Defending Jacob Ne Anlatıyor?

New York Times'ın en çok satılan William Landay tarafından yazılan aynı adlı romanında uyarlama (bize "Genetik Miras" olarak çevrildi) olan dizi bir Amerikan cinayet hukuk drama mini dizisidir. 14 yaşındaki oğlunun bir cinayetle suçlanmasının ardından davayı soruşturmaya başlayan savcı Andy Barber'ın hikayesini anlatmaktadır. Dizide soruşturmanın bir aileye nasıl zarar verdiğini, bu olayla gizemlerin ve sırların daha da ortaya çıktığını görüyoruz. 45 ile 60 dakika arasında olan bölümler sırada ne olacak düşüncesiyle akıp gidiyor. Başrollerde Chris Evans (Andy Barber), Michelle Dockery (Laurie Barber) ve Jaeden Martell (Jacob Barber) aile olarak paylaşıyor.


Uyarlanılan Kitap İle Ne Kadar Aynı?

(Spoiler içeren alan.)

Kitabın artık basımımın olmaması öncelikle can sıkıcı bir durum bu yüzden bir sahaftan temin edebilirsiniz. Roman başladığı anda sizi merak duygusu sarıyor ve kitabın sonuna kadar da bırakmıyor fakat son noktada artık boş bir sayfayla bakışıyorsunuz. Yazar ucu açık bırakıyor ve sizin artık yorumlamanızı istiyor. Dizinin sonunda ise bu durum biraz düzeltilmeye çalışılmış fakat kafanızda bir şeyler oturmadığını düşündürten birkaç soru işareti kalıyor. Jaeden Martell'e göre (Jacob Barber) yaratıcı ekip bile karakterinin gerçekten katil olup olmadığını bilmiyormuş.

Kitap ve dizi arasında farklar var, ilk kitabı okursanız dizideki değişiklikler sizi rahatsız edebilir -eğer birebir uyarlama arıyorsanız- ama senaristin bizim için boşlukları doldurmaya çalışarak bir senaryo oluşturmaya çalıştığı aşikar.


İzlenmeli Mi?

Yazıyı yazmadan önce başka izleyenlerin de yorumlarını okuduğumda ikiye bölündüğünü fark ettim.
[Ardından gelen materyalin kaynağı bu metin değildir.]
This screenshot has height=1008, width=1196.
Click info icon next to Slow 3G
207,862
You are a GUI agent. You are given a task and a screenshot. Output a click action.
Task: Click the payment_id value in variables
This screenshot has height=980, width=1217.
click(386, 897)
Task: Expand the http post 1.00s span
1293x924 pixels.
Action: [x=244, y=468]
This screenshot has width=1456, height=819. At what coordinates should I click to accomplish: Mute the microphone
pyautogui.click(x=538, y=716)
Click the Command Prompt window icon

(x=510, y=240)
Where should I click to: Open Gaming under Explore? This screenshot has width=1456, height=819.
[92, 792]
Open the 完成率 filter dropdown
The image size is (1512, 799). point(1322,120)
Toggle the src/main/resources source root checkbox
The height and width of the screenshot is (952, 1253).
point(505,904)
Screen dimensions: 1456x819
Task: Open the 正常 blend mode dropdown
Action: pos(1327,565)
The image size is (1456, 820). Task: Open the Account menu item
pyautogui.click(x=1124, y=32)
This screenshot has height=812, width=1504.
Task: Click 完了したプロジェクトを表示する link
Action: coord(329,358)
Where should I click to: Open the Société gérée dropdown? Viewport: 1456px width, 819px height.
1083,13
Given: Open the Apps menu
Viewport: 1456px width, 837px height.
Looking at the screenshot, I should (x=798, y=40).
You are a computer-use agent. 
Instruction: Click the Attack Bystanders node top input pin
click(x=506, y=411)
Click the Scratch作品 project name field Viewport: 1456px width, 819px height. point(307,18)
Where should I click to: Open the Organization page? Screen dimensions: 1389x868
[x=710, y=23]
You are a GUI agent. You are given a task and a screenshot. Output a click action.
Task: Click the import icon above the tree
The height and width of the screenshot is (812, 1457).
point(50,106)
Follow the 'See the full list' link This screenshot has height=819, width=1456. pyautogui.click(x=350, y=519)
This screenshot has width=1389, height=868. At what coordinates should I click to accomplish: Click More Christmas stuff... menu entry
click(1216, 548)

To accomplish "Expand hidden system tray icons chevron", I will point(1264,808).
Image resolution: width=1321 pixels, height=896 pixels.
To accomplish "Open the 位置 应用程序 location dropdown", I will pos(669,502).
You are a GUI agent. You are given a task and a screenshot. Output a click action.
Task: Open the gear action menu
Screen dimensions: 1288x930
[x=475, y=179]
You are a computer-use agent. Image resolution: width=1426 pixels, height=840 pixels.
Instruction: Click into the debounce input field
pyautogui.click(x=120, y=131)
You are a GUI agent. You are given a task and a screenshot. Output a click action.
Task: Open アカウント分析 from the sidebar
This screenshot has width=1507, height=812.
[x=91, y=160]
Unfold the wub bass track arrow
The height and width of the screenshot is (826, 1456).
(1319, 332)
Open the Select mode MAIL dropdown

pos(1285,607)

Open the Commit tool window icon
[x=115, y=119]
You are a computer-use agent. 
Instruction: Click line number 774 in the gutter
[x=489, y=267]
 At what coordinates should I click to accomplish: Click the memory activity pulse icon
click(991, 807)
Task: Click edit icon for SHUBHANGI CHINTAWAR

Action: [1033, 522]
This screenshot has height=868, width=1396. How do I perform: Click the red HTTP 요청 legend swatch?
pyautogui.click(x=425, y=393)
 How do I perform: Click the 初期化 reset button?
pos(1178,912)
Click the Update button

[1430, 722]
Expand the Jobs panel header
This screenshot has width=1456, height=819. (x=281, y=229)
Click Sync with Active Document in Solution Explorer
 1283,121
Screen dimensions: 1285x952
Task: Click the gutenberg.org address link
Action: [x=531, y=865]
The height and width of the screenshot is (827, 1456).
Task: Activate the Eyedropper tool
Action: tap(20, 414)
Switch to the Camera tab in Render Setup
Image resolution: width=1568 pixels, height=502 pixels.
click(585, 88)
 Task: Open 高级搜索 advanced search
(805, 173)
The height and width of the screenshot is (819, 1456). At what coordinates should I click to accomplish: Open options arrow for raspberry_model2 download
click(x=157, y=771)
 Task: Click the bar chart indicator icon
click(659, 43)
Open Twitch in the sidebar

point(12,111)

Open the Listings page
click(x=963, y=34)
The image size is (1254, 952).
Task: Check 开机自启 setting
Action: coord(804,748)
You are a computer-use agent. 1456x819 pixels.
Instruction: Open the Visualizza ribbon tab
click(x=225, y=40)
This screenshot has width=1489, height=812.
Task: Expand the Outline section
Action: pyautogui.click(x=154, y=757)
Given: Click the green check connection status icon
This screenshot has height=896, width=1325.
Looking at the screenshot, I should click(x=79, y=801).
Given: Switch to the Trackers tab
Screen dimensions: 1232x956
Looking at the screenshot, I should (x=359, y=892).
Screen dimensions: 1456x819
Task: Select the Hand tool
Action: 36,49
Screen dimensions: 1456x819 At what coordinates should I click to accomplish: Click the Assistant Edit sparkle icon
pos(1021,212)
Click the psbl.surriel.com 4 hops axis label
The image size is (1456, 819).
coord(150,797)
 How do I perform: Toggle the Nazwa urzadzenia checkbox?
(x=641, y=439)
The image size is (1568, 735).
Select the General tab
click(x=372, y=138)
Bazıları beğenirken bazıları beğenmediğini dile getirmiş. Benim yorumuma gelecek olursak önce kitaptan başlamak istiyorum: kitabı okuyalı çok oluyor ama mesajların bile farklı yazı tipiyle yazılmasına kadar dikkat edilmesi çok hoşuma gitmişti, konu ise aşırı akıcıydı elimden düşürememiştim. Ebat olarak büyük olsa da olaylar birbiri ardı sıralı olduğu için gerçekten bitirmesi kolaydı.

Diziyi de iki kere izlediğimi söylemeden yorumuma başlamak istemiyorum. Bazıları için büyük ihtimalle bir kere izlenip bırakılacak bir dizi olabilir, ama bu tarz konular içeren dizilere merakınız varsa siz de benim gibi diziyi tekrarlayabilirsiniz. Yayınlandığı döneme de denk geldiğim için her hafta bölümün gelmesini bekliyordum, bu nedenle ikinci izleyişimi kesintisiz bir şekilde gerçekleştirebildim. J.K Simmons konuk oyunculuğu ile dizi kadrosunu, olay örgüsünü daha da genişletiyor ve Barber ailesinin bağları giderek dallanıp budaklanıyor. Olaylar gayet akıcı, oyunculuklar çok iyi sadece Laurie Barber'ın üstüne yapışan replikler bir süre sonra sıkabiliyor. Ayrıca Chris Evans'ın üzerine yapışmış o Marvel karakteri algısının da bu sayede giderildiğini düşünüyorum.

Sonuç olarak bence bir şans vermelisiniz, şimdiden iyi seyirler.